Control of insects on landscape plants

By The Old House Web

Control of insects on landscape plants

You can maintain healthy trees and shrubs and prevent insect problems in many ways. Utilizing as many practical management strategies as possible is called integrated pest management (IPM). Some of the more widespread insect management strategies include cultural practices, natural or biological control, host plant resistance, and insecticide or miticide management. Several types of insecticides and miticides, such as horticultural spray oils and microbial insecticides, are compatible with other IPM strategies designed to maximize natural control. Consider all of the following strategies when you decide what strategies to implement to control a particular insect problem.

The first step in a sound landscape management program is proper identification of the pest problem. Insects found on a sick-looking tree may have nothing to do with the problem. At the same time, it may be difficult to find some serious insect pests, such as borers and root weevils. When insects are suspected of damaging the leaves, stems or roots of a plant, they should be properly identified by a reliable source.
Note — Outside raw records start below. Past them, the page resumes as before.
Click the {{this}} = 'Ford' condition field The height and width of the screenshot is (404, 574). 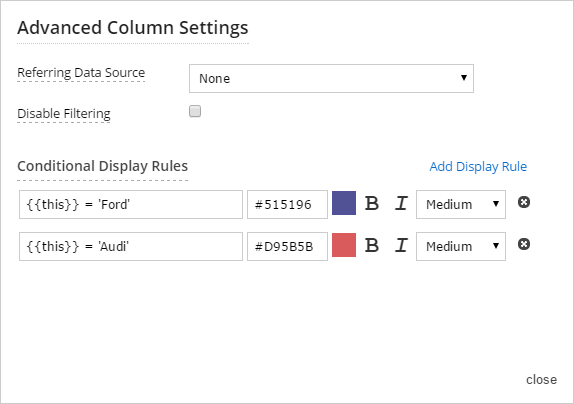coord(131,204)
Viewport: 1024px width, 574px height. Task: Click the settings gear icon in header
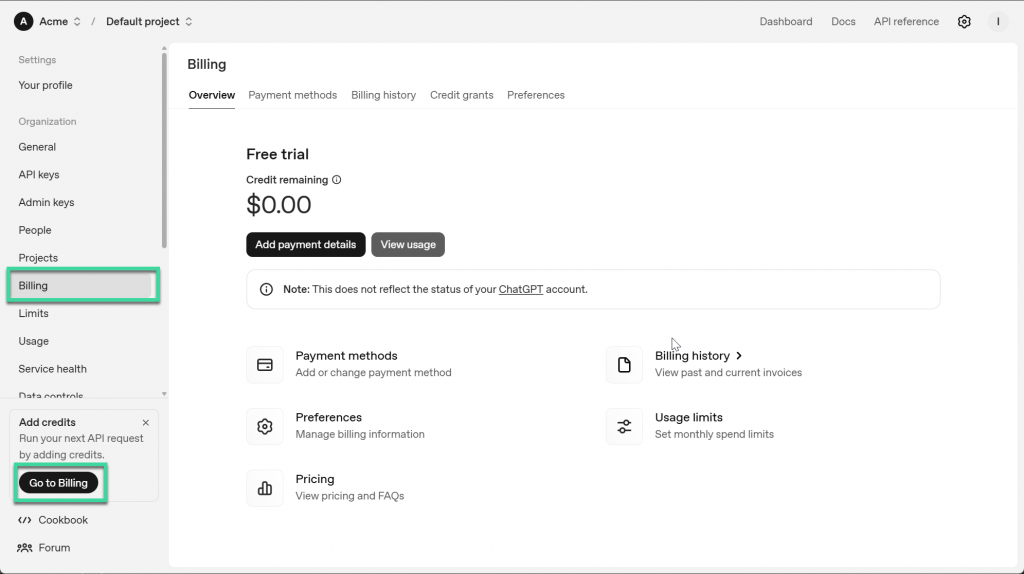click(964, 22)
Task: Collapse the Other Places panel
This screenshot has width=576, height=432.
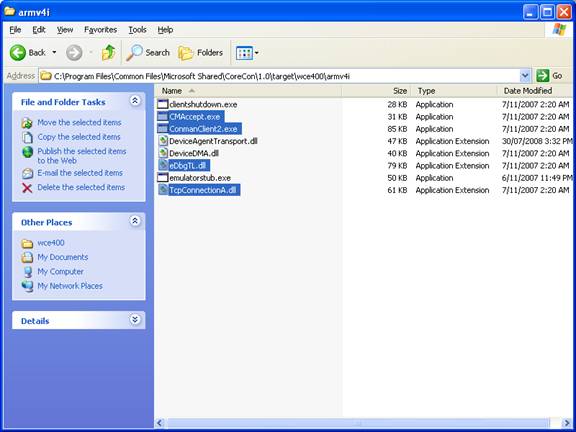Action: point(135,221)
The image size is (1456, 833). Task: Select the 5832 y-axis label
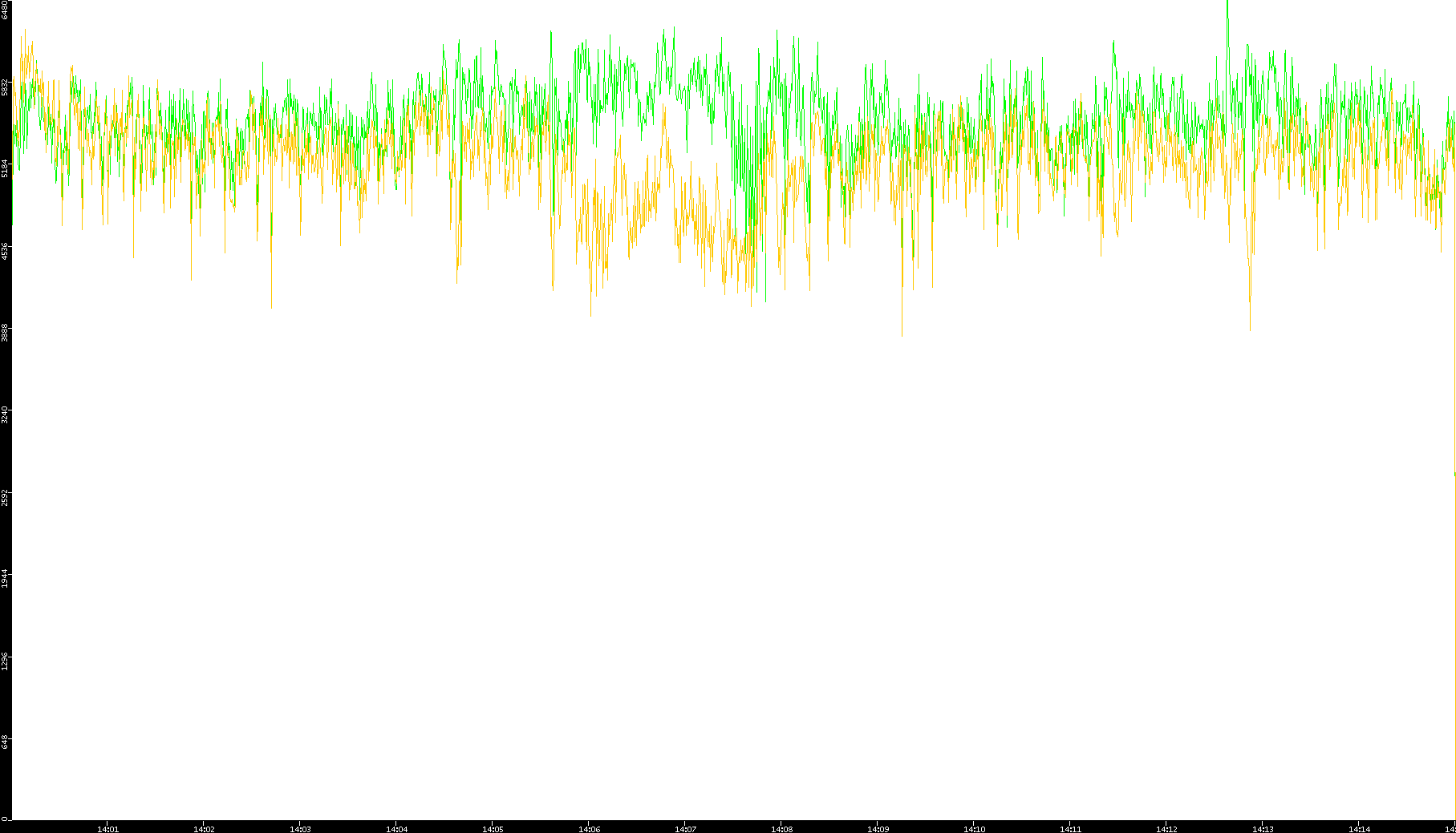point(5,87)
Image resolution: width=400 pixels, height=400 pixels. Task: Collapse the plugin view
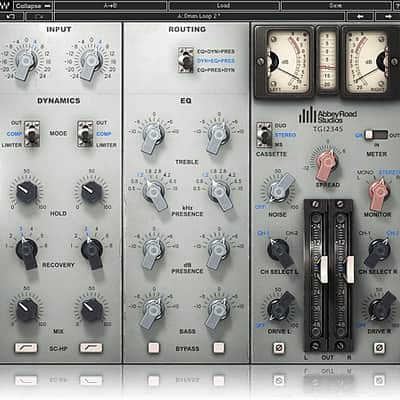(33, 6)
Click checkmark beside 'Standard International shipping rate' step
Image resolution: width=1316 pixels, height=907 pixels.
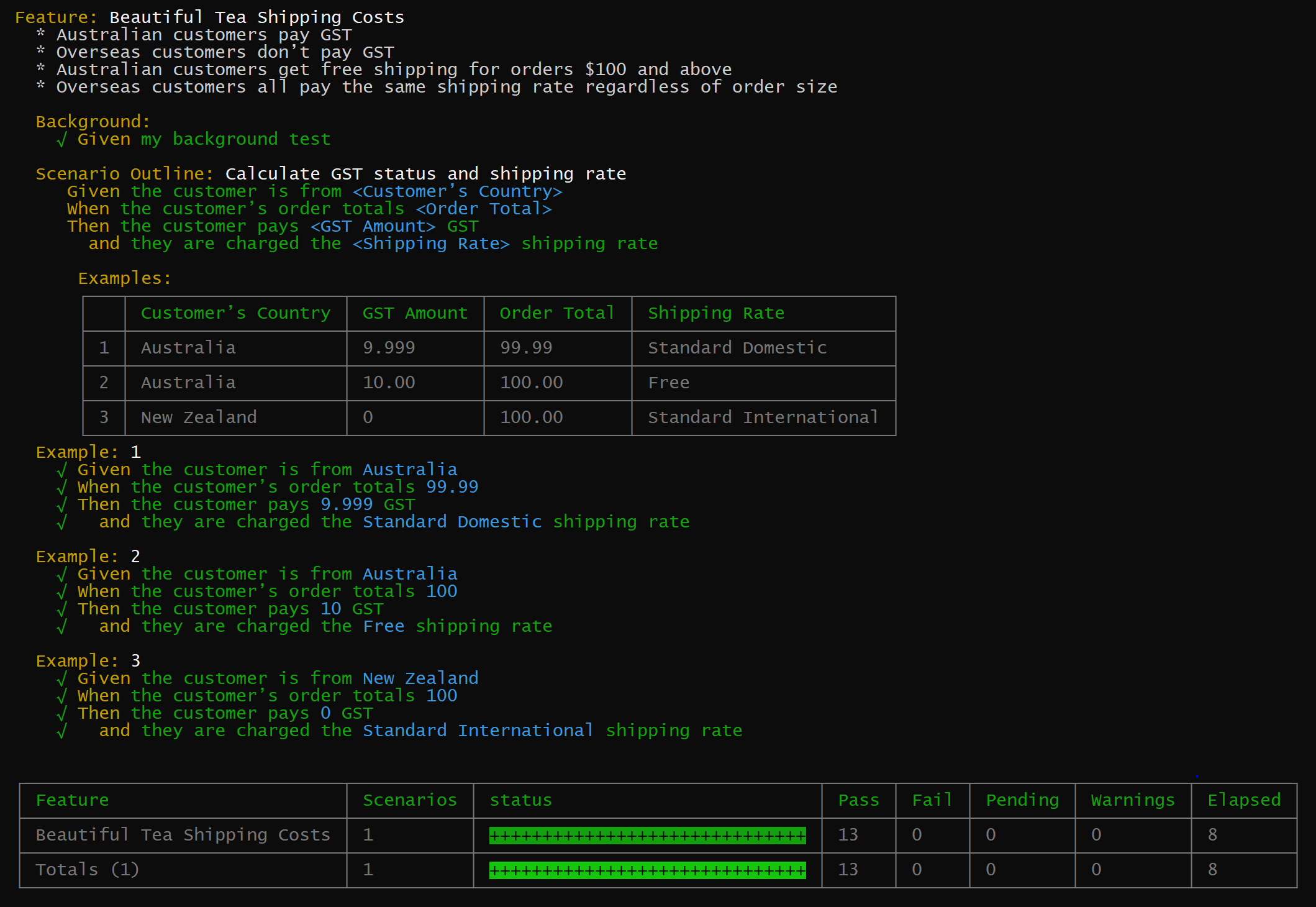point(61,731)
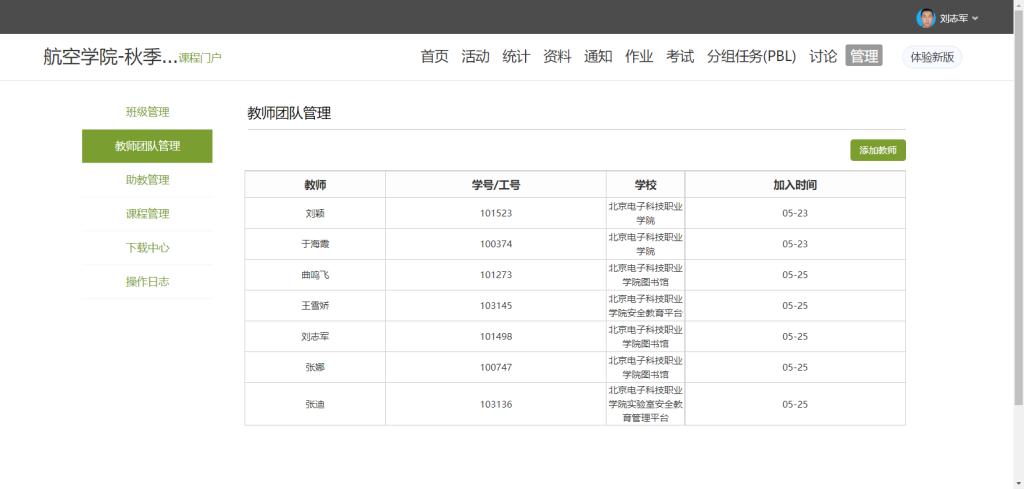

Most insects can be preserved in rubbing alcohol and carried in a small bottle to your local garden center or the Cooperative Extension Service office in your county. Once you know the proper identity of the insect, you can get more information on the life cycle and biology from the Extension Service or the library. An excellent source of information and color photographs of tree and shrub insects is the book "Insects that Feed on Trees and Shrubs", Comstock Publishing Associates, Cornell University Press, Ithaca, NY, 1970, by Warren T. Johnson and Howard H. Lyon.